Content starts

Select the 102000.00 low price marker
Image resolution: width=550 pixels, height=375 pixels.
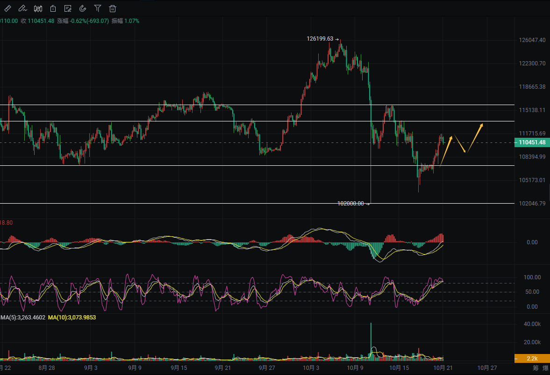click(350, 204)
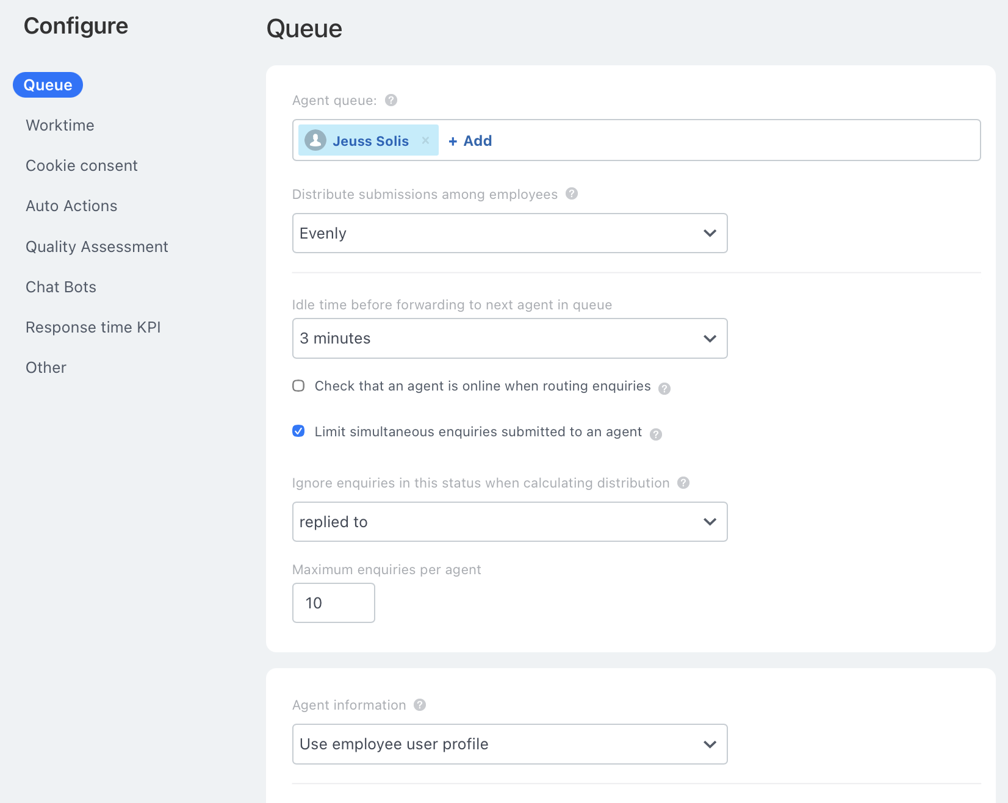Image resolution: width=1008 pixels, height=803 pixels.
Task: Click help icon next to Agent queue
Action: click(391, 100)
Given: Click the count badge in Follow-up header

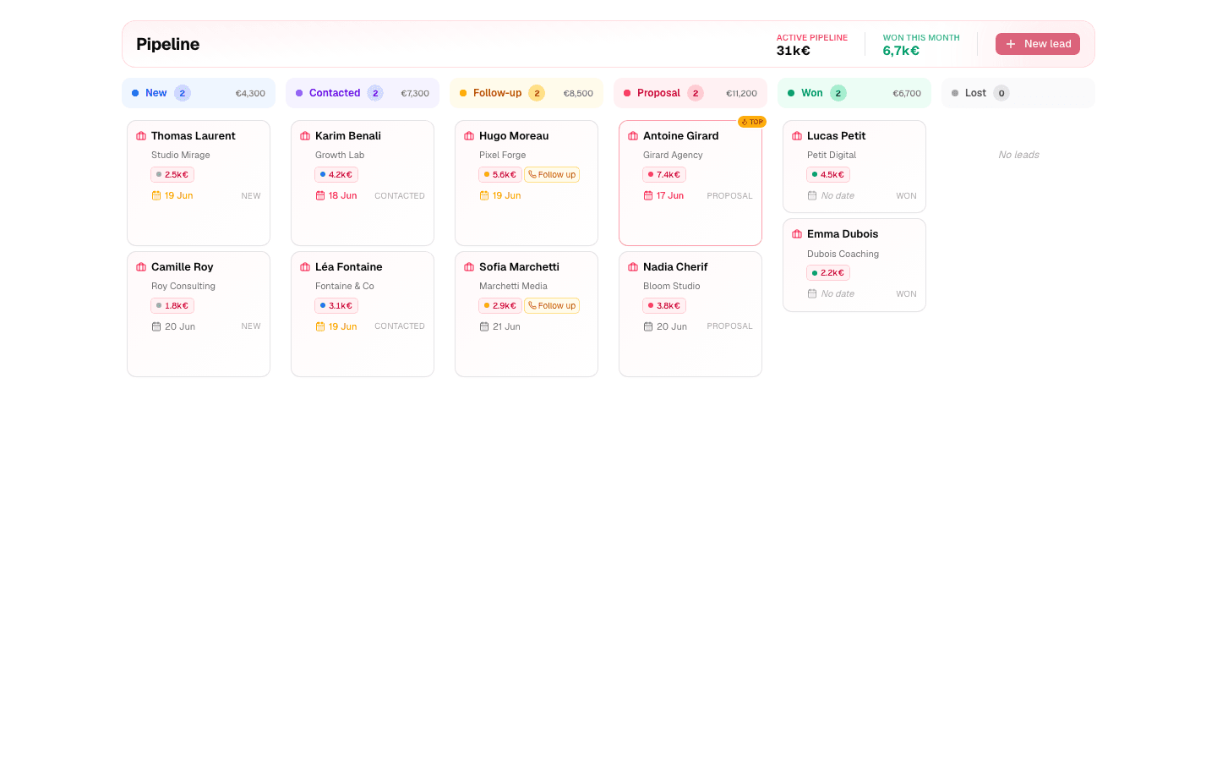Looking at the screenshot, I should click(x=537, y=93).
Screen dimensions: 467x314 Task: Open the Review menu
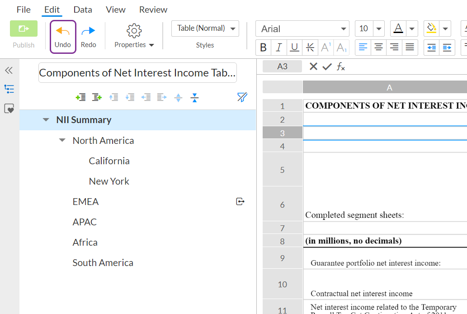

Content ends

Whenever a picture appears, leave it out, and return every record exactly.

Select the 102000.00 low price marker
Image resolution: width=550 pixels, height=375 pixels.
click(350, 204)
Image resolution: width=1008 pixels, height=803 pixels.
Task: Click help icon next to Agent queue
Action: click(391, 100)
Given: Click the count badge in Follow-up header

Looking at the screenshot, I should click(x=537, y=93).
Screen dimensions: 467x314 Task: Open the Review menu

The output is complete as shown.